Directions for this task: Pull out each line in the entries below that contains the word "Find", and copy those lines.

_ _ _

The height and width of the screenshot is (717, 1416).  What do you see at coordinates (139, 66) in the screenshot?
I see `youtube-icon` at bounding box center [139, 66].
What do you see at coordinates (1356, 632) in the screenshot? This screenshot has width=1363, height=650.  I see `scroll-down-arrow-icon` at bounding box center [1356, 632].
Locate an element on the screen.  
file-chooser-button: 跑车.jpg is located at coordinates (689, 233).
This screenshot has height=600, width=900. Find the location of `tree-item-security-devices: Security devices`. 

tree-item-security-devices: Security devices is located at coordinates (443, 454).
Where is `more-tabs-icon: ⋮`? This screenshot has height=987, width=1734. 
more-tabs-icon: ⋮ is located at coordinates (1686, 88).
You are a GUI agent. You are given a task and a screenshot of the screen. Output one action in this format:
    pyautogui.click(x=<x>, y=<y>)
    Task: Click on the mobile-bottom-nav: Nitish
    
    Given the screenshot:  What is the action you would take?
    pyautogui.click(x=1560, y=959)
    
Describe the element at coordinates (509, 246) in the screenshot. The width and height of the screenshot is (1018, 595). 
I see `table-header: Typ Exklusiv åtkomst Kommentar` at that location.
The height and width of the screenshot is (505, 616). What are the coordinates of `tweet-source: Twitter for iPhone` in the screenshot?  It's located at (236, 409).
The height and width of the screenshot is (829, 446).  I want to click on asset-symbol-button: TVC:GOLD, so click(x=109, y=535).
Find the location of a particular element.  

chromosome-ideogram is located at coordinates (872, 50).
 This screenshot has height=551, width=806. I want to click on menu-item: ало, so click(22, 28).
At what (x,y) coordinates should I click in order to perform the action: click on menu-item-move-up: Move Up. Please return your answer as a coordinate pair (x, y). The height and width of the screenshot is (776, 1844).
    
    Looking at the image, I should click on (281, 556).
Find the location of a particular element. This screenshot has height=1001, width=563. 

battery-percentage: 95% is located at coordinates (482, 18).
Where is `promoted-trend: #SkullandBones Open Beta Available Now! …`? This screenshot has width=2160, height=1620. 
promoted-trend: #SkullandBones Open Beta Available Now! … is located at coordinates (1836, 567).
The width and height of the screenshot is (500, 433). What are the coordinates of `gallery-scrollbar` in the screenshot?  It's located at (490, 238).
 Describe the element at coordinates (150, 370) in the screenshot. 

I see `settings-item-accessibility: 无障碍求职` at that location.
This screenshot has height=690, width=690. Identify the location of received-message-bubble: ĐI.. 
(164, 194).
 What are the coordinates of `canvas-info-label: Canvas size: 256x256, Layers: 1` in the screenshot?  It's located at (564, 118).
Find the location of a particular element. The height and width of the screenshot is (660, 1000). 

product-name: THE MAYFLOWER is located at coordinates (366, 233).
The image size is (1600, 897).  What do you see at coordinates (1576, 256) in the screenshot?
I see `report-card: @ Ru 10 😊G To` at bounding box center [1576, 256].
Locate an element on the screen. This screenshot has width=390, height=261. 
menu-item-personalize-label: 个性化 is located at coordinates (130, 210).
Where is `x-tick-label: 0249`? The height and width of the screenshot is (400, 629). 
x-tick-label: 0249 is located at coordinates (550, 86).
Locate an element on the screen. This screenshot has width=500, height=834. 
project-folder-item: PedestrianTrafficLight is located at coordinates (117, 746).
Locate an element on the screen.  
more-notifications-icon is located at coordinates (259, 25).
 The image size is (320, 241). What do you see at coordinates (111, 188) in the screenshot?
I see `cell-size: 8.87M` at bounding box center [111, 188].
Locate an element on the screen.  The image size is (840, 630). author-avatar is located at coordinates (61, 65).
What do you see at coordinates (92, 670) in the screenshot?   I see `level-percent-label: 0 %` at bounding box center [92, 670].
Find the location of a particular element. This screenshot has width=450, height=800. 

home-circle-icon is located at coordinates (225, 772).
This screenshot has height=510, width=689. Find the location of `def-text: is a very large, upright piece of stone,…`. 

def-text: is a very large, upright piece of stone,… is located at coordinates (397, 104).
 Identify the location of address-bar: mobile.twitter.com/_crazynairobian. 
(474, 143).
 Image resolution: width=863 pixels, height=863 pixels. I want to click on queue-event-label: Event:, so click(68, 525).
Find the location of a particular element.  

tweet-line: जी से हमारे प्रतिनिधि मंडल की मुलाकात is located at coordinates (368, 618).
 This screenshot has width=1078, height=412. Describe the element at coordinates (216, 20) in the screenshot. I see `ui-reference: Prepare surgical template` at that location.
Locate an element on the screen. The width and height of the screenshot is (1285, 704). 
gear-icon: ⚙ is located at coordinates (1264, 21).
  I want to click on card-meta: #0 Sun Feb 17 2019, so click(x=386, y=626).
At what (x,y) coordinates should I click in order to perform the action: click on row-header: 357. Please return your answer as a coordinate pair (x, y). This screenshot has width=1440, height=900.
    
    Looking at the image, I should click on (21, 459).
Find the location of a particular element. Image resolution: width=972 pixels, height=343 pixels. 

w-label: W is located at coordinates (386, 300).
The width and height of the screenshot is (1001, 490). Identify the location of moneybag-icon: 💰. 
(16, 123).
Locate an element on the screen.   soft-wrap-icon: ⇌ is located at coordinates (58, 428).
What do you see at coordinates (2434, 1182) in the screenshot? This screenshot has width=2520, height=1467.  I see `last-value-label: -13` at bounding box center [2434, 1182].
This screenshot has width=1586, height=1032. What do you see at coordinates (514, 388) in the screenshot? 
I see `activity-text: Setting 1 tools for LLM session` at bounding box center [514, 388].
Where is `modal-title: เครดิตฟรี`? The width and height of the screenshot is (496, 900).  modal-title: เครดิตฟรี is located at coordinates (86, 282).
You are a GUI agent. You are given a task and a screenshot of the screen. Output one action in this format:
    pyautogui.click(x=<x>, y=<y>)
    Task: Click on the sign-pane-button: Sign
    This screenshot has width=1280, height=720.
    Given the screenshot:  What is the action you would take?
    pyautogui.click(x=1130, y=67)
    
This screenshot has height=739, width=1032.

_ _ _

Answer to this problem:
This screenshot has height=600, width=900. Find the location of `tree-item-security-devices: Security devices`. 
Find the location of a particular element.  
Find the location of a particular element. This screenshot has height=1001, width=563. 
Find the location of a particular element. The height and width of the screenshot is (660, 1000). 
Find the location of a particular element. This screenshot has width=450, height=800. 
This screenshot has height=510, width=689. Find the location of `def-text: is a very large, upright piece of stone,…`. 
Find the location of a particular element.  
Find the location of a particular element. Image resolution: width=972 pixels, height=343 pixels. 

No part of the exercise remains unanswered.